Пол снял шлем и вместе с дубинкой передал его Кармайклу. Он поднял с травы берет, рядом за своим беретом наклонился Хью и пробормотал: «Неужто тебе нравится все это дерьмо?»
Пол следил за боем Кармайкла и Во и сделал вид, что не расслышал. Он чувствовал, что Хью стоит рядом. Затем он посмотрел на Хатауэя, который стоял по другую сторону площадки. Хатауэй не спускал с него глаз.
Шестой, и последний, холм он штурмовал в темноте, даже луна исчезла: то ли скрылась за деревьями или облаками, то ли просто не видел ее, потому что все заслонила боль; воздух казался вязким, тяжелым, сырым, его не хватало, легкие требовали еще и еще, и он широко открывал рот, торопясь скорее выдохнуть и снова вдохнуть; горло и язык пересохли, ему то и дело мерещились прохладные апельсины, чай со льдом, лимонад, армейская фляжка с водой… Он начал отставать.
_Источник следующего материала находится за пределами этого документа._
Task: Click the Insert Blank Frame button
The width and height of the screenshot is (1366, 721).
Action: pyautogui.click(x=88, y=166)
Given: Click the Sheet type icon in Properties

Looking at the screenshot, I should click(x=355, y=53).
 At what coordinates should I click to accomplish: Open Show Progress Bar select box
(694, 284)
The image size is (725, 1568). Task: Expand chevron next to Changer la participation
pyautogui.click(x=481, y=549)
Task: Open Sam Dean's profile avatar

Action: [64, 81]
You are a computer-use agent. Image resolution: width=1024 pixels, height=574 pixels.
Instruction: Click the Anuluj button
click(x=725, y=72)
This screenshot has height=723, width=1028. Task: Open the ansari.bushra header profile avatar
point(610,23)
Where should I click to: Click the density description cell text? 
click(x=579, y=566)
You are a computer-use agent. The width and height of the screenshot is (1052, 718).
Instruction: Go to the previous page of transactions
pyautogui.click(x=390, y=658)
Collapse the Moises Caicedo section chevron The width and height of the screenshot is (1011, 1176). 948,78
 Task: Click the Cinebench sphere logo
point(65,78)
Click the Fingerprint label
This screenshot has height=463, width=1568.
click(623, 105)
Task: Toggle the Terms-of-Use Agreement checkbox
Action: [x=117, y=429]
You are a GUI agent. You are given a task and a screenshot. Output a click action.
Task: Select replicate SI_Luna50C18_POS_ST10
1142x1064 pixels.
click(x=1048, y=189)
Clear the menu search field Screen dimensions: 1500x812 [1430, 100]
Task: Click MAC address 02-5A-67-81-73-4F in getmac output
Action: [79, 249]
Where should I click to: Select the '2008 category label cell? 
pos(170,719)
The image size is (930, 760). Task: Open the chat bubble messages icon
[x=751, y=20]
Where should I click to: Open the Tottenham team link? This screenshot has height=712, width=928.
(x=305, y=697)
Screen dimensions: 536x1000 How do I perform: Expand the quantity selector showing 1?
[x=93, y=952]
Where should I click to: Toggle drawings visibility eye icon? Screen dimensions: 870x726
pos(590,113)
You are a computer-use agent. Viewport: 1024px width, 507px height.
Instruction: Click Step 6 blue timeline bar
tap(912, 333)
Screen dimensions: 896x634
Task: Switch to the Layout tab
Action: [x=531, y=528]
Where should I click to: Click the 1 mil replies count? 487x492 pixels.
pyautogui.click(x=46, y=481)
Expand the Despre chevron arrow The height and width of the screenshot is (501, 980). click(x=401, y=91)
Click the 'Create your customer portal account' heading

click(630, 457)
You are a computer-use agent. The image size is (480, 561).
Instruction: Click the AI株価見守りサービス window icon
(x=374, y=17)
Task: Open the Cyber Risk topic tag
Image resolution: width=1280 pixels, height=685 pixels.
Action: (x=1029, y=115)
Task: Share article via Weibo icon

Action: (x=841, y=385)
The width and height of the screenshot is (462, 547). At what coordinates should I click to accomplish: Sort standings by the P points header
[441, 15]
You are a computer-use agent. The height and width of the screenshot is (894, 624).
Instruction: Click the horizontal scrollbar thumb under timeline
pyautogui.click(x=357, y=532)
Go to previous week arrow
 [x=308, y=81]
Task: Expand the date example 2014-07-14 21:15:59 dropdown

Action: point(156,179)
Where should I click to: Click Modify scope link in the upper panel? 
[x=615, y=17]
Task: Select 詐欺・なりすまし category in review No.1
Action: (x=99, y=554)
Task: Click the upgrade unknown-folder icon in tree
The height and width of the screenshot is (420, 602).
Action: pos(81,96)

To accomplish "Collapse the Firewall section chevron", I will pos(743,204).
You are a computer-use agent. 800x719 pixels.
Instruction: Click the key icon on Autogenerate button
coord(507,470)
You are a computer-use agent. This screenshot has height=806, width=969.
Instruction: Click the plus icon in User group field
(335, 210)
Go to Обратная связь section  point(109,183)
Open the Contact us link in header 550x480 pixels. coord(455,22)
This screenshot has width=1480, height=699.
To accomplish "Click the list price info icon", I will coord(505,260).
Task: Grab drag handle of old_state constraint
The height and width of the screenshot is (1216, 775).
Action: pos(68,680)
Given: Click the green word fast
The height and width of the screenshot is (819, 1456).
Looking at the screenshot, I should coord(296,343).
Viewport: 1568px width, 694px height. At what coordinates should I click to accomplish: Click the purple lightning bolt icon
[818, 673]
Теперь он бежал уже рядом не с Уэйленом, а со вторым в соседней колонне, затем с третьим; застонал, рванулся вперед, вроде как получилось, шатаясь, оторвался от третьего, обогнал второго, вновь поравнялся с Уэйленом, затем услышал, как бегущие позади кричат, вернее, пытаются что-то крикнуть ему задыхающимися, срывающимися голосами; они ругались и требовали, чтобы он не отставал, бежал ровно, а то потом им приходится на онемевших от боли ногах догонять передних. Хью за его спиной хранил молчание; то ли жалеет его, то ли сил нет на ругань, подумал Пол, потом все же решил, что жалеет, даже Хью жалеет.